----- PROVIDED INFORMATION -----

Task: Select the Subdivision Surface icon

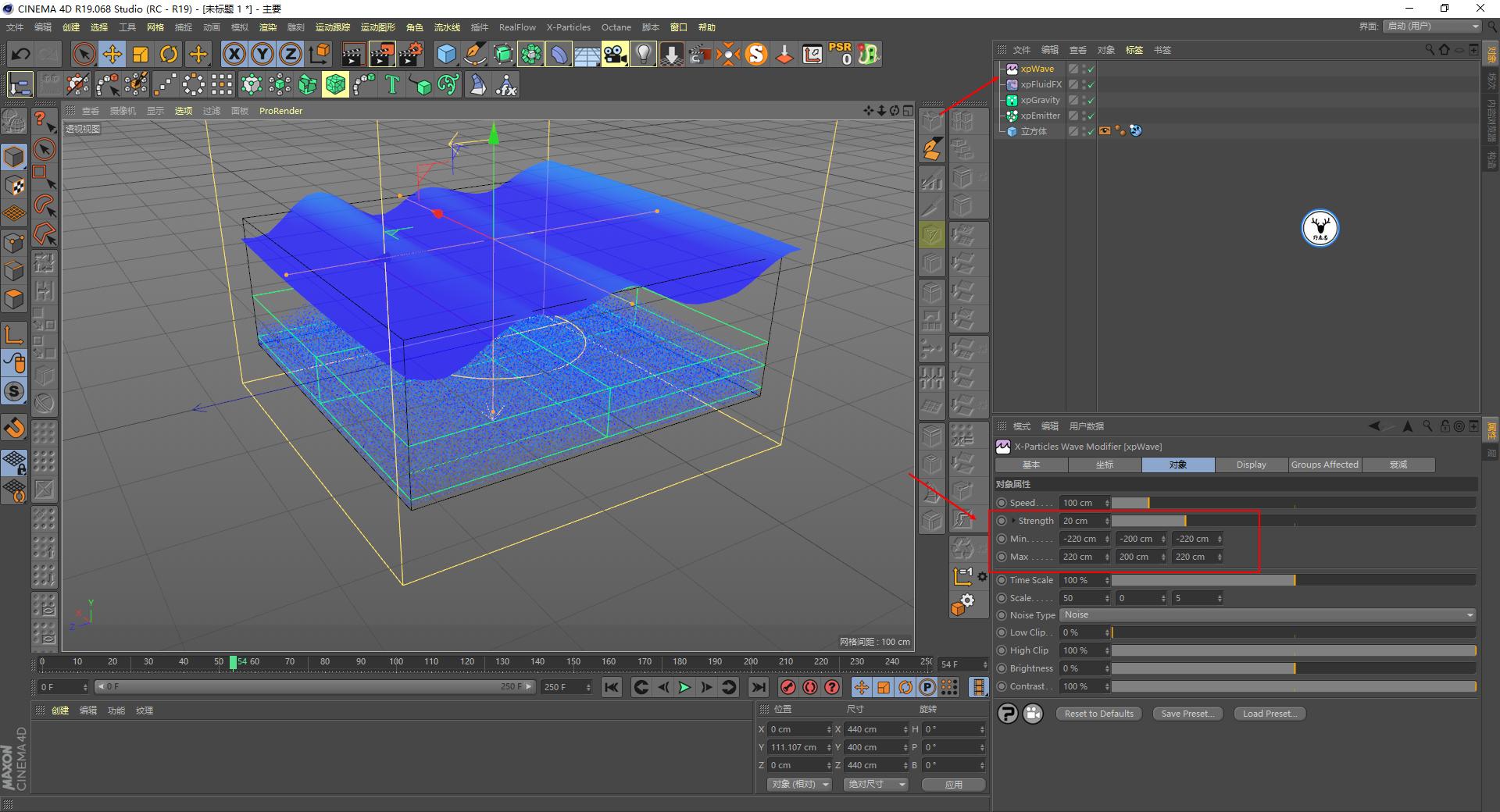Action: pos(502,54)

-----
----- PROVIDED INFORMATION -----

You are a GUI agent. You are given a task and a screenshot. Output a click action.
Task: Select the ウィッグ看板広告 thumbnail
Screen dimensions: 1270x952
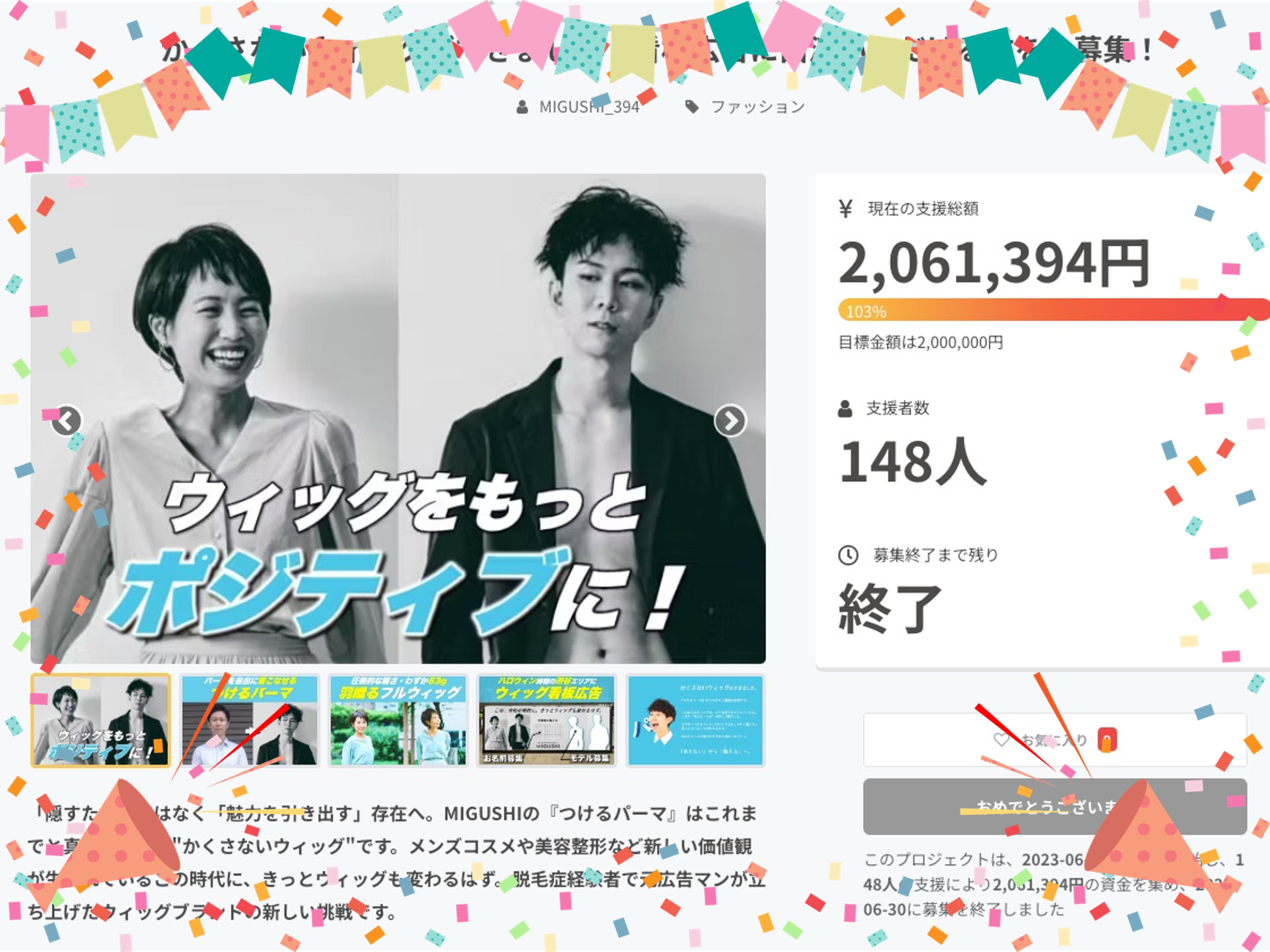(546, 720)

-----
----- PROVIDED INFORMATION -----

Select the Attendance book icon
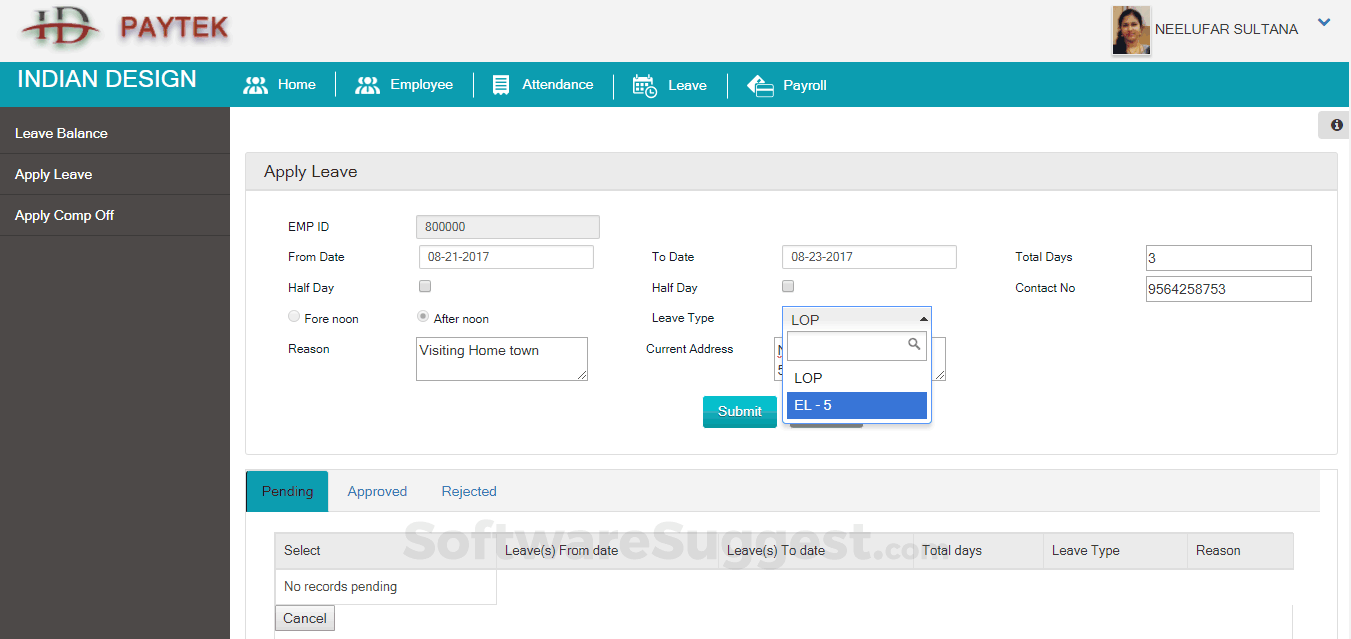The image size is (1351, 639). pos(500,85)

-----

*PROBLEM REQUIREMENTS*. How many lines of the material above contain the string "icon"? Reply with the number only.

*EXERCISE RESPONSE*. 2